Poin-poin nasehat yang disampaikan selaku orang tua ternyata direkam kuat oleh Ardi yang berusia 4 tahun itu.

"Ardi anakku, ingat..! kita tidak boleh mengotori lingkungan, sehabis makan permen, kulitnya harus kita buang pada tempatnya di tempat/tong sampah. Jangan membuang sampah ke laut/sungai karna akan mencemari lingkungan. Jika kita mengotori lautan/sungai maka lautan akan kotor dan bisa berakibat membunuh ikan-ikan yang cantik di laut nak. Nah, sekarang apakah Ardi ingin membunuh ikan nak? " Pertanyaan Ayah dengan nada pelan menasehati.

"Tidak ayah, Ardi sayang sama ikan yah, Ardi gak mau lihat ikan mati, kasihan kan Ayah...! Ardi janji gak akan buang sampah sembarangan Ayah" tutur Ardi

Setelah ayahnya menasehati Ardi, hal mencengangkanpun terjadi.
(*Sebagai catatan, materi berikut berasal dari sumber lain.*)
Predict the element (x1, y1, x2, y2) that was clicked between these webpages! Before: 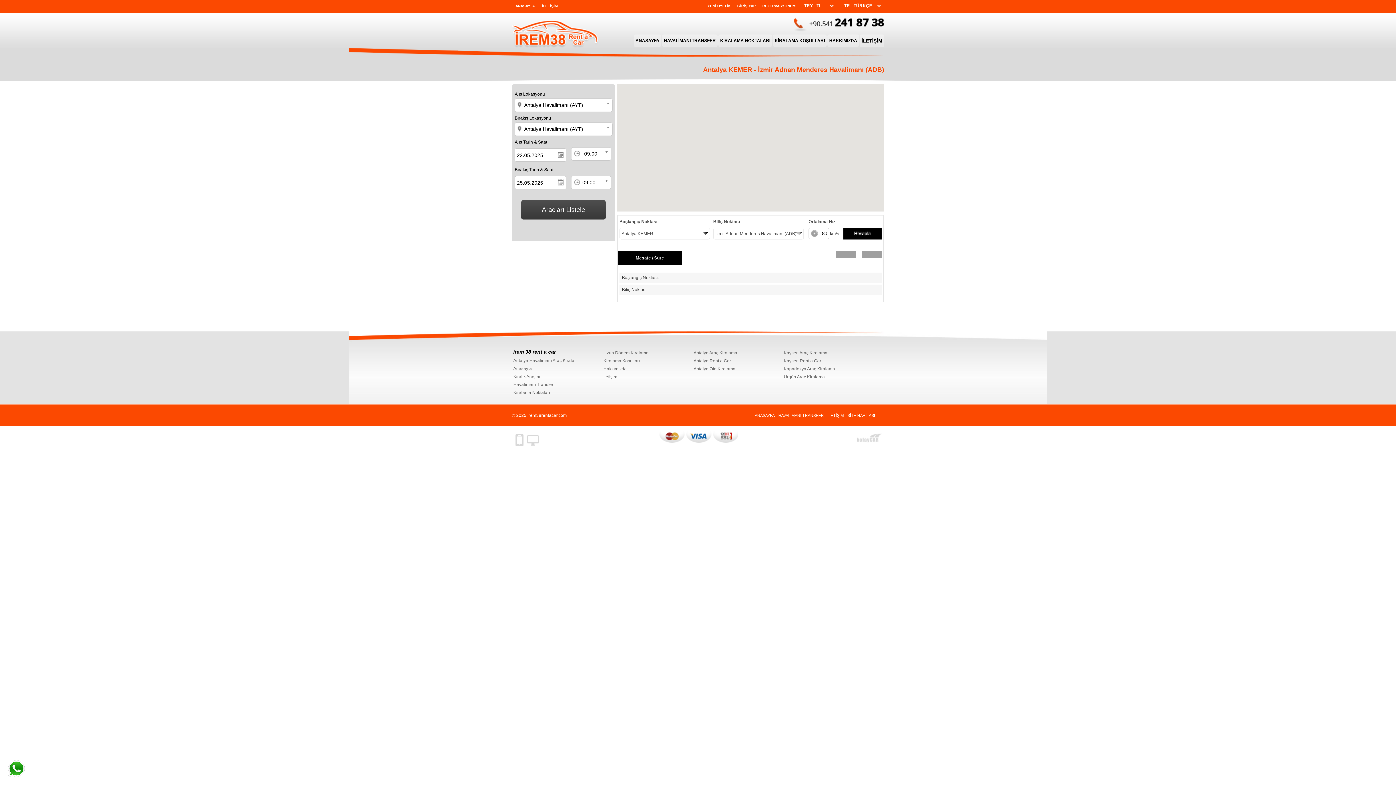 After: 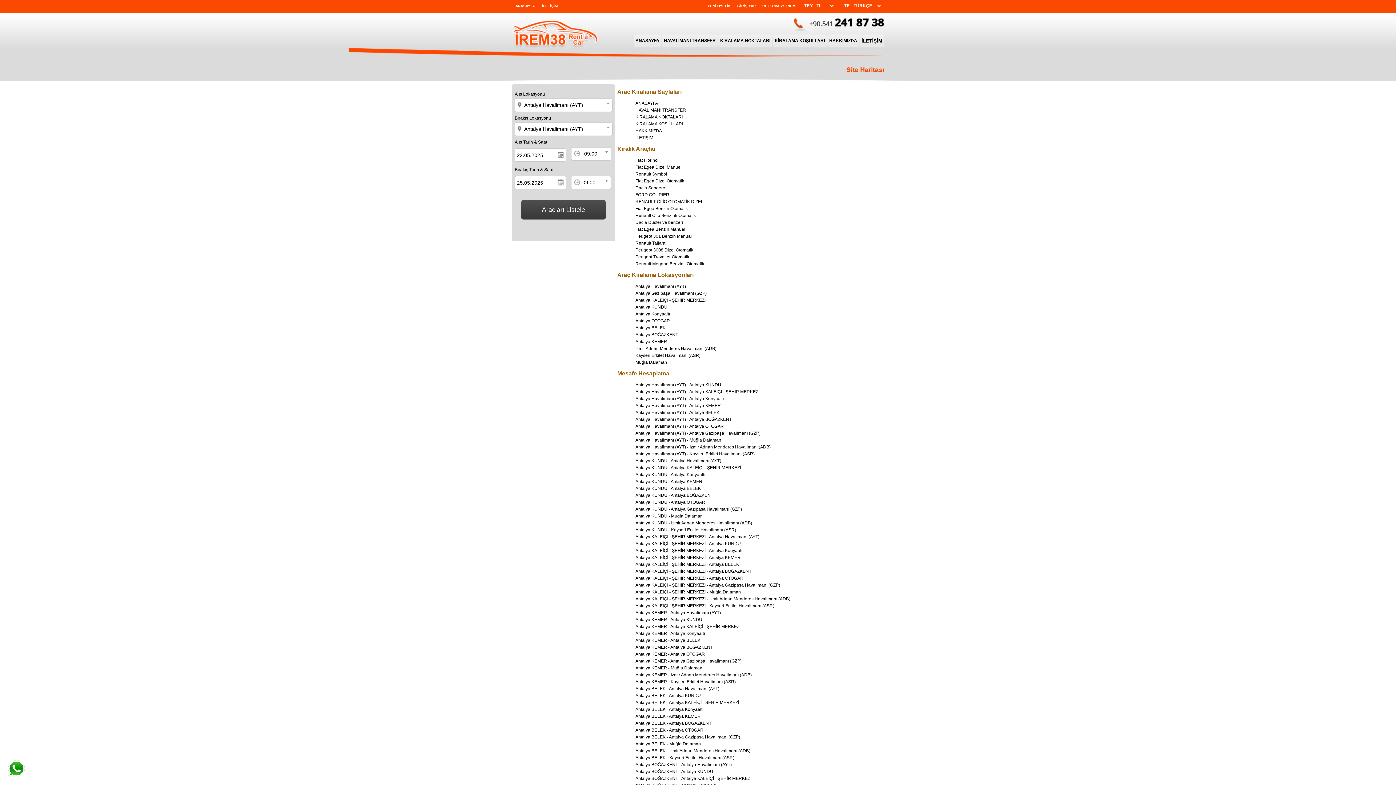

Keesokan harinya, tepat pukul 1 siang Ardi mengeluarkan permen dari sakunya, Ardi memintakan ayahnya untuk membuka bungkusan permen yang dibelikan ibunya, setelah pulang berbelanja dari supermarket.

Setelah dibuka permennnya, ayah Ardipun berniat untuk menguji anakknya dengan memberikan permen yang telah dibuka lengkap dengan kulitnya.

Ardi yang masi teringat dengan nasehat Ayahnya, iya mengambil permen yang diberikan ayahnya dan memasukkan permen kedalam mulutnya, namun di tangan kiri Ardi masi ada kulit permen yang tersisa. Ardipun menatap wajah ayahnya dan langsung menaruh kulit permen kedalam saku celana miliknya. Sontak ayahnya kaget dan menanyakan anaknya, perihal kenapa iya memasukkan permen kedalam saku celananya.

Ayah : "Kenapa kulitnya dimasukkan ke saku nak"

Ardi : " Taru aja dulu ayah, biar nnti ketemu tong sampah baru ardi masukkan ke tong sampah Ayah, kan kita tidak boleh membuang sampah sembarangan kan yah"

Ayah :" iya nak"

Ayahnya pun langsung memeluk dan merangkul Ardi.

Pengalaman yang tak akan terlupakan. Berada di lokasi yang jauh dari TONG Sampah umum mungkin membuat kita malas untuk membuang samapah pada tempatnya. Semoga cerita inspiratif dari Ardi bisa menjadi contoh dan tauladan bagi kita.